David stood at his saw table and half smiled and then his face fell. I lowered Woody onto the cool concrete floor of the shop and resumed my shaking hand tai chi movement over his lifeless little white body. “No, no, no, nooooooo!’ was all I could say and then David crouched down, too, and said, “Wake up, Little Buddy. C’mon, Dude, wake up.” And then to me: “Give him some air, you’re crowding him,” and I think I moved back a little bit and made my crazy hands fan him with air. I tried to stroke his head and his belly with my cold hands and my voice was some nervous breakdown Lady’s, shivering and rocket-pitched and all I could say was, “NOOooooooooo….”
“He’s coming to!” David yelled. And Woody woke up.
“Oh!Oh!Oh!” was all I could say, hands still flailing, afraid to pick him up, afraid to leave him there on the hard floor and certainly never, ever, able to let him go….

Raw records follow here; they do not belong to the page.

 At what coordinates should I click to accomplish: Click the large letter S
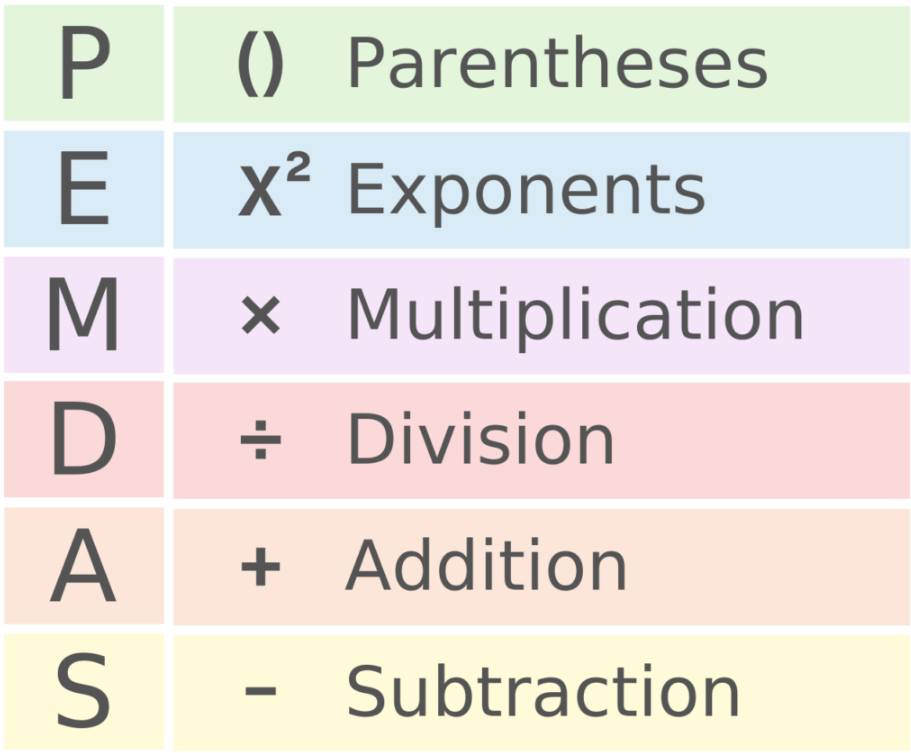pos(83,691)
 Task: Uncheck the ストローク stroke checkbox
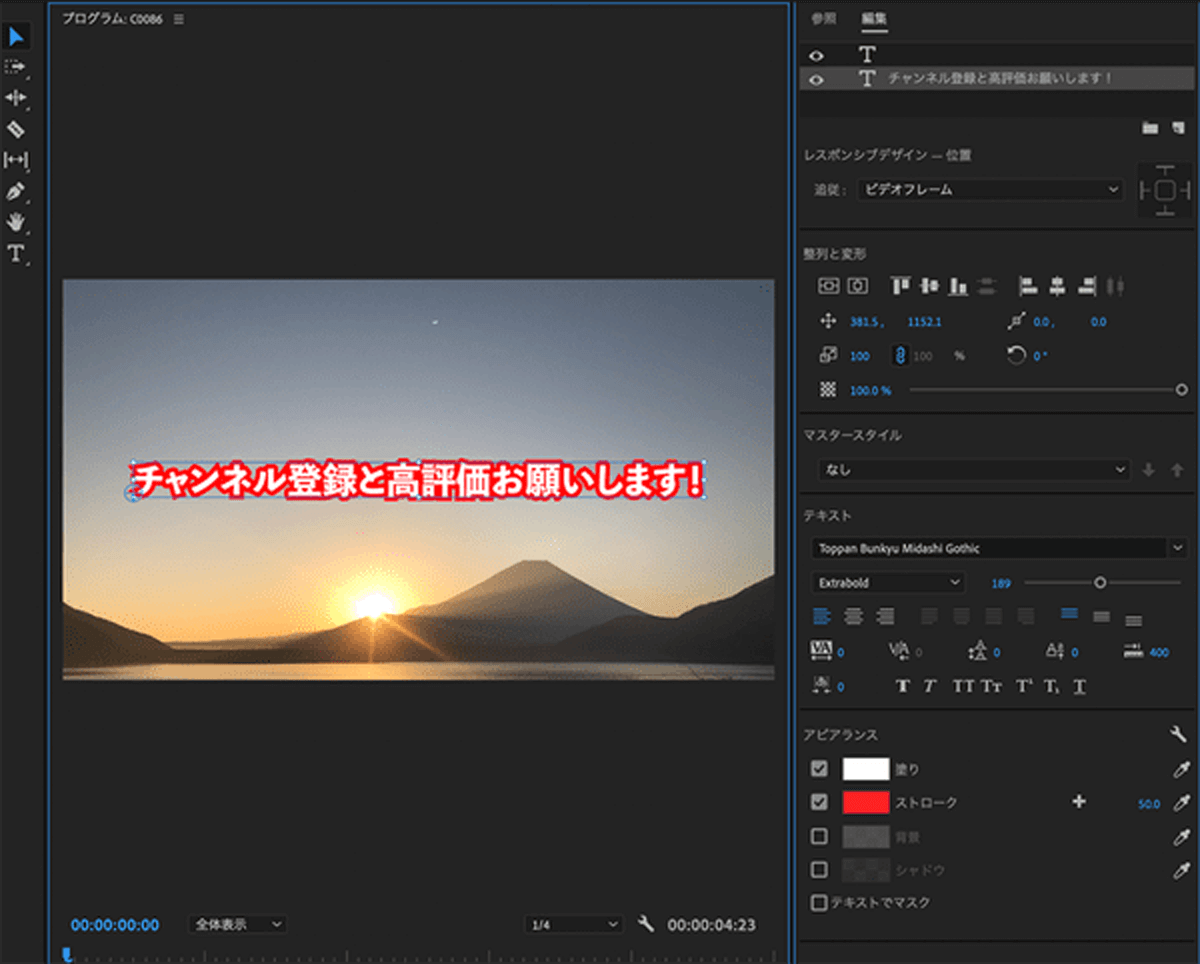coord(819,803)
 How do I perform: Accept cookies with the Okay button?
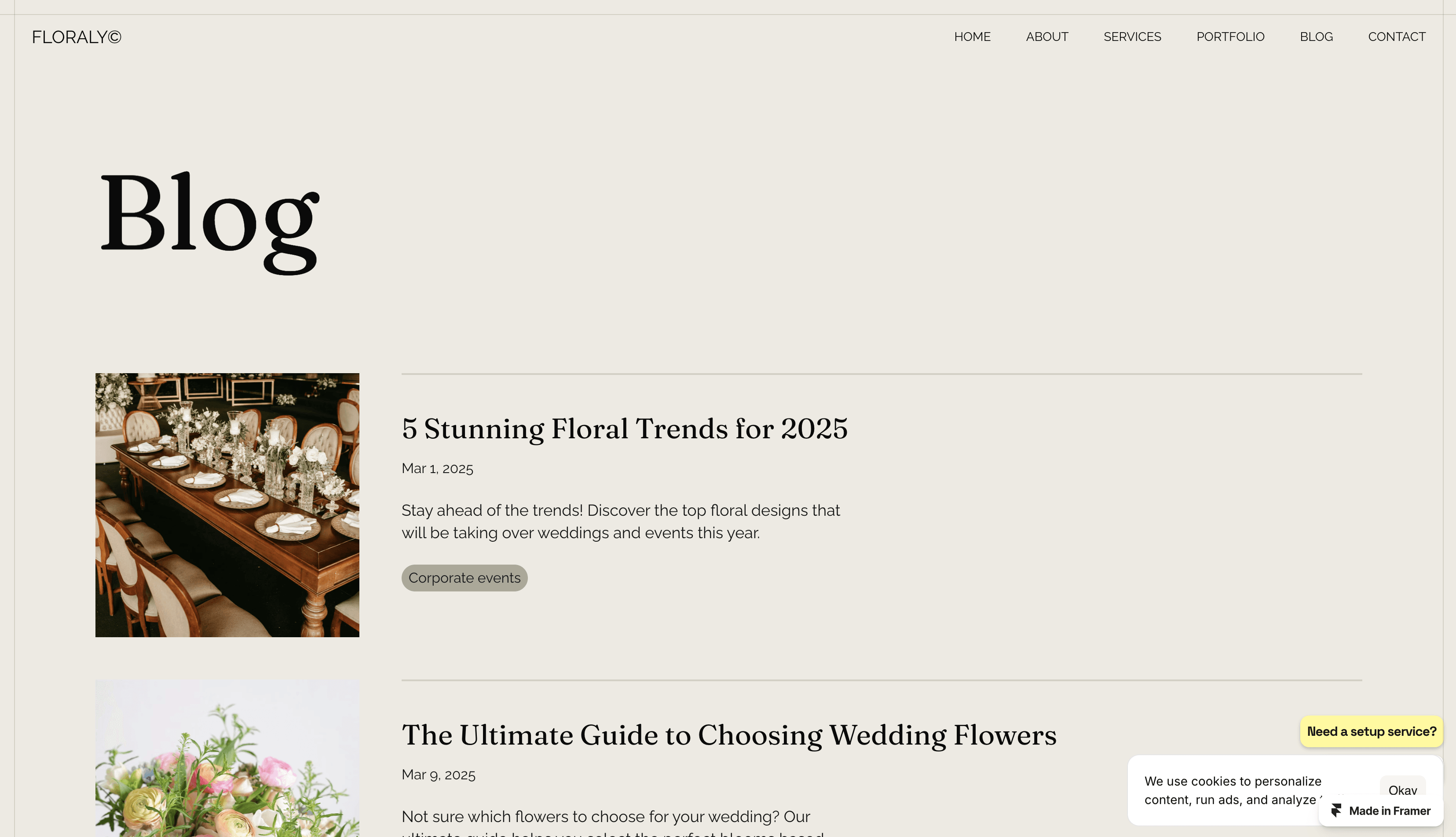click(x=1403, y=787)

“His heart stopped,” the vet tells me.
I cannot stop petting him. “It’s called a syncopatic episode -” she said, searching for my eyes, which I can’t take off Woody, a silly half smile on my face. M’boy. He’s here. We still have time –
“- and there will be more of them. I’m putting him on heart medication, a third of a pill. He has to take this every day for the rest of his life.”
I am beaming, can’t stop petting him. He’s here. He’s alive. I – can’t.
“Dara, you must prepare yourself. This will happen again.” She looked at me and searched for my eyes some more, since I’ll admit, I am avoiding hers.
Finally I look at her, my eyes burning. “Thank you, “ I choked. “Thank you.”